Ethinylestradiol/norethisterone

Combination of
- Ethinylestradiol: Estrogen
- Norethisterone: Progestogen

Clinical data
- Trade names: Alyacen, Aranelle, Balziva, others
- Other names: EE/NET
- AHFS/Drugs.com: Monograph
- MedlinePlus: a601050
- License data: US DailyMed: Norethindrone and ethinyl estradiol;
- Routes of administration: By mouth
- ATC code: G03AA05 (WHO) ;

Legal status
- Legal status: US: ℞-only;

Identifiers
- CAS Number: 37270-71-6;
- PubChem CID: 62925;
- ChemSpider: None;
- CompTox Dashboard (EPA): DTXSID00958416 ;

= Ethinylestradiol/norethisterone =

Pharmaceutical combination

Ethinylestradiol/norethisterone (EE/NET), or ethinylestradiol/norethindrone, is a combination birth control pill which contains ethinylestradiol (EE), an estrogen and norethisterone (NET), a progestin. It is used for birth control, symptoms of menstruation, endometriosis, and menopausal symptoms. Other uses include acne. It is taken by mouth. Some preparations of EE/NET additionally contain an iron supplement in the form of ferrous fumarate.

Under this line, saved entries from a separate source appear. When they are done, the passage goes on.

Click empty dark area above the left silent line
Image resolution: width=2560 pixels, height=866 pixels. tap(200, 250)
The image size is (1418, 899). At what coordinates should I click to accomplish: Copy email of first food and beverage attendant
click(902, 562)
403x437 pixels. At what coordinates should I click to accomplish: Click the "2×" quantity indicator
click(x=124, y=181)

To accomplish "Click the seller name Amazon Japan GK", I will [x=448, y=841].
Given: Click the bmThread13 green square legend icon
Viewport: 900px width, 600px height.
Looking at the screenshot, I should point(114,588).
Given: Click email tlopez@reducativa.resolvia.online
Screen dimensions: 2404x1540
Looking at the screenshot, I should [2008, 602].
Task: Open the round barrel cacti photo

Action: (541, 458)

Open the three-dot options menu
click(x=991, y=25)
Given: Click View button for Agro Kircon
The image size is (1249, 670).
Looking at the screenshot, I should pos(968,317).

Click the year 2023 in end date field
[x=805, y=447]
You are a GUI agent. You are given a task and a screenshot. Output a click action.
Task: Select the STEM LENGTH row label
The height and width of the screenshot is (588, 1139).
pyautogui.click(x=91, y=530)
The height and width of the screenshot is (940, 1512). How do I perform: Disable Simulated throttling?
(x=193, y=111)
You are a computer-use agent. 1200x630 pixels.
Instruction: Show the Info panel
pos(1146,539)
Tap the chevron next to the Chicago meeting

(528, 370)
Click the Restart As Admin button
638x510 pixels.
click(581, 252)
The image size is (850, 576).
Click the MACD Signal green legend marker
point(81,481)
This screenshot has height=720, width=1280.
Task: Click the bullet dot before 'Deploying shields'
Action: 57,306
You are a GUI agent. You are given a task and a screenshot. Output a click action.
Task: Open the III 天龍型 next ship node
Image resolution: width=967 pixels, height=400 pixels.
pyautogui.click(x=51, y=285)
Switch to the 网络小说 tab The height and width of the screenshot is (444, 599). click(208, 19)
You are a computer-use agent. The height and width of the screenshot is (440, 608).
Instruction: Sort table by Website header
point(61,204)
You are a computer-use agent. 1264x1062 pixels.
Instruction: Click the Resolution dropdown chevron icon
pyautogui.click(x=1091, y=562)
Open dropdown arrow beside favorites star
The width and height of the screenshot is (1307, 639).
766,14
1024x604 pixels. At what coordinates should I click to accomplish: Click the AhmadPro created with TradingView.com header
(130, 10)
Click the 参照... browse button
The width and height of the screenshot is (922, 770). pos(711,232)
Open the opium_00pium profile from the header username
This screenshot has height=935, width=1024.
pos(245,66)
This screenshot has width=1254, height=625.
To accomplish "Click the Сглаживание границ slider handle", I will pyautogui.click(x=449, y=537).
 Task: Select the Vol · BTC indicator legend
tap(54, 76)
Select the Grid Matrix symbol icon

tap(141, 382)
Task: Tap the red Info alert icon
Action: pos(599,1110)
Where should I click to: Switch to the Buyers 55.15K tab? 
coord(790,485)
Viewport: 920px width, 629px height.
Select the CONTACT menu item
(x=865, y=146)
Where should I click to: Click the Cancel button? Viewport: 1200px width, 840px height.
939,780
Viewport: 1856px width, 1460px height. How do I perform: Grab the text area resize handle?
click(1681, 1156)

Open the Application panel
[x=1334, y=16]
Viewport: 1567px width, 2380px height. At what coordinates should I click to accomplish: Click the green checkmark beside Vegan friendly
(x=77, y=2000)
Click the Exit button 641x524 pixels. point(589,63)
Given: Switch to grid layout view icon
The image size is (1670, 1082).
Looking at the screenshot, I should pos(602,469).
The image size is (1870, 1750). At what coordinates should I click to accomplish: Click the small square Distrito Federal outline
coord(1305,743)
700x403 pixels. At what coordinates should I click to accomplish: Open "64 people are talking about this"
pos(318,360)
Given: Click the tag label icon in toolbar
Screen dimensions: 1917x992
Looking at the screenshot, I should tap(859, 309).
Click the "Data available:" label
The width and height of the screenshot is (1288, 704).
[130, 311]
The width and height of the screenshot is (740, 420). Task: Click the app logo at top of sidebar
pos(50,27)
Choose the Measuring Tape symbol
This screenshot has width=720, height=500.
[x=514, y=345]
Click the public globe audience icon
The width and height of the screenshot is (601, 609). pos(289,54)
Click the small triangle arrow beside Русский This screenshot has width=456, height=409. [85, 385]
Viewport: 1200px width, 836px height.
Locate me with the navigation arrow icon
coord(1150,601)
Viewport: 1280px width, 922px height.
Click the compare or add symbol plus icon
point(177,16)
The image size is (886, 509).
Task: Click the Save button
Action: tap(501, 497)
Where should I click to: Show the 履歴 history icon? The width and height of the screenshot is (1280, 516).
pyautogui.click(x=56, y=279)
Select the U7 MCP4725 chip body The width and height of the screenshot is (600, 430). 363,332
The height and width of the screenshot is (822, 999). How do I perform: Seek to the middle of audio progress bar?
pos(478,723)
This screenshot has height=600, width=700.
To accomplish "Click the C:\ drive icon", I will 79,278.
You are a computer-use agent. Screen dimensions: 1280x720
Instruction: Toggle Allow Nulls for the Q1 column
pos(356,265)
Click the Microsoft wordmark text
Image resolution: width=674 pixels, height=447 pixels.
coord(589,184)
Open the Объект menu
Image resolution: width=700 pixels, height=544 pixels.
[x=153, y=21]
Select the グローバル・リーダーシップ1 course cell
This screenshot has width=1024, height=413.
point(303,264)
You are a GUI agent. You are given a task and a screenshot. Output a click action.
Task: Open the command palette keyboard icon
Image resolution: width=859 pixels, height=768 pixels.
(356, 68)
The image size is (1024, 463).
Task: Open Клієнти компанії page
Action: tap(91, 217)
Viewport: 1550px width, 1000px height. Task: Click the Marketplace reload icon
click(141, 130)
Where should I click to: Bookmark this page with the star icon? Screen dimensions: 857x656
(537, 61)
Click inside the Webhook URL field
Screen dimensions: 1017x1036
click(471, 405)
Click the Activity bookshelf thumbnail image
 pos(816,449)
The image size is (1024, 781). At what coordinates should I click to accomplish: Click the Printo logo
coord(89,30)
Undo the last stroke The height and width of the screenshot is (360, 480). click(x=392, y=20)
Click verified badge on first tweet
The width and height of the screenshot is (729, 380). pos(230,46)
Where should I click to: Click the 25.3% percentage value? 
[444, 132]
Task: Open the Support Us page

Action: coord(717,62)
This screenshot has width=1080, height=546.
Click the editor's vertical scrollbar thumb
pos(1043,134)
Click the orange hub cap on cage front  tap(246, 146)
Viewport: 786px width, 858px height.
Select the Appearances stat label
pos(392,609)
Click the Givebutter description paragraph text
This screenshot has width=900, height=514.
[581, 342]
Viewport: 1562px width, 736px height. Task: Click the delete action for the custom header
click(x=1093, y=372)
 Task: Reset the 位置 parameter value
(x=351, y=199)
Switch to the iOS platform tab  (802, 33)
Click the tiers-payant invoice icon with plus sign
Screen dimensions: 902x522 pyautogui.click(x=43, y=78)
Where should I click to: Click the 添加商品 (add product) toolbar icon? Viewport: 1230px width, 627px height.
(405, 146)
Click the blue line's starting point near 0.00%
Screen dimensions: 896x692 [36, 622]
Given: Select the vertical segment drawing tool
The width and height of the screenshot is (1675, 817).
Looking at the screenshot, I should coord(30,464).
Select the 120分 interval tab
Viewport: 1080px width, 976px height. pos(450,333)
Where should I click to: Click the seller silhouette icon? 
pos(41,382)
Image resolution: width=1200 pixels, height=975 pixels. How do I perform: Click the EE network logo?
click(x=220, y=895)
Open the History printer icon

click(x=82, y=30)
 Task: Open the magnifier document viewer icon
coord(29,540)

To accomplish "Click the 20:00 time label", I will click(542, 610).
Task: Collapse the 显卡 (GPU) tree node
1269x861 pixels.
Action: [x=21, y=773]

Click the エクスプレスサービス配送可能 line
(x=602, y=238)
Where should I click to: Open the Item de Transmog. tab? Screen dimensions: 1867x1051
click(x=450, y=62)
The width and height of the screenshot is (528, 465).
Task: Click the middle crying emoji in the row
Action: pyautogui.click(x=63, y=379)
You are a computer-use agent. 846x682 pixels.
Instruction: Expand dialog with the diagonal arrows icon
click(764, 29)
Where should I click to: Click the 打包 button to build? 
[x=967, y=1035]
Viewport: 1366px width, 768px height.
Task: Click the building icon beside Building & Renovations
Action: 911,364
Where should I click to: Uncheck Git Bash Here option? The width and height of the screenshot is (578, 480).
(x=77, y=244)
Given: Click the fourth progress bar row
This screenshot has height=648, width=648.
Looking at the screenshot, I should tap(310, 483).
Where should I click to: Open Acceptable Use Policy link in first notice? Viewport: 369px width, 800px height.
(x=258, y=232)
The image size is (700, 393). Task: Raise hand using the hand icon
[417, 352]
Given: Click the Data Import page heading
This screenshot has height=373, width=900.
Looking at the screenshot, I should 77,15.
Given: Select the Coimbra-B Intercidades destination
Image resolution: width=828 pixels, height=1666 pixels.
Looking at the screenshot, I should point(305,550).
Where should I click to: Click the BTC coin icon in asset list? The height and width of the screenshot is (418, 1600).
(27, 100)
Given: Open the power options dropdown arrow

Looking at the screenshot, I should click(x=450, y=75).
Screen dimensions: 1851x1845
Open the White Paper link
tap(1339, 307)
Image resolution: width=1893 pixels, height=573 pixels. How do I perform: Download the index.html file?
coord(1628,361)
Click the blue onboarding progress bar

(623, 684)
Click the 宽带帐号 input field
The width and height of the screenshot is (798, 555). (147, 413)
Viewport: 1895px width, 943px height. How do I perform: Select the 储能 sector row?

Side effects can include nausea, headache, blood clots, breast pain, depression, and liver problems. Use is not recommended during pregnancy, the initial three weeks after childbirth, and in those at high risk of blood clots. It, however, may be started immediately after a miscarriage or abortion. Smoking while using combined birth control pills is not recommended. It works by stopping ovulation, making the uterus not suitable for implantation, and making the mucus at the opening to the cervix thick.

This combination pill was approved for medical use in the United States in 1964. It is on the World Health Organization's List of Essential Medicines. It is available as a generic medication. It is marketed under a large number of brand names. In 2023, the combination of ethinylestradiol with norethisterone or with norethisterone acetate was the 79th most commonly prescribed medication in the United States, with more than 8 million prescriptions.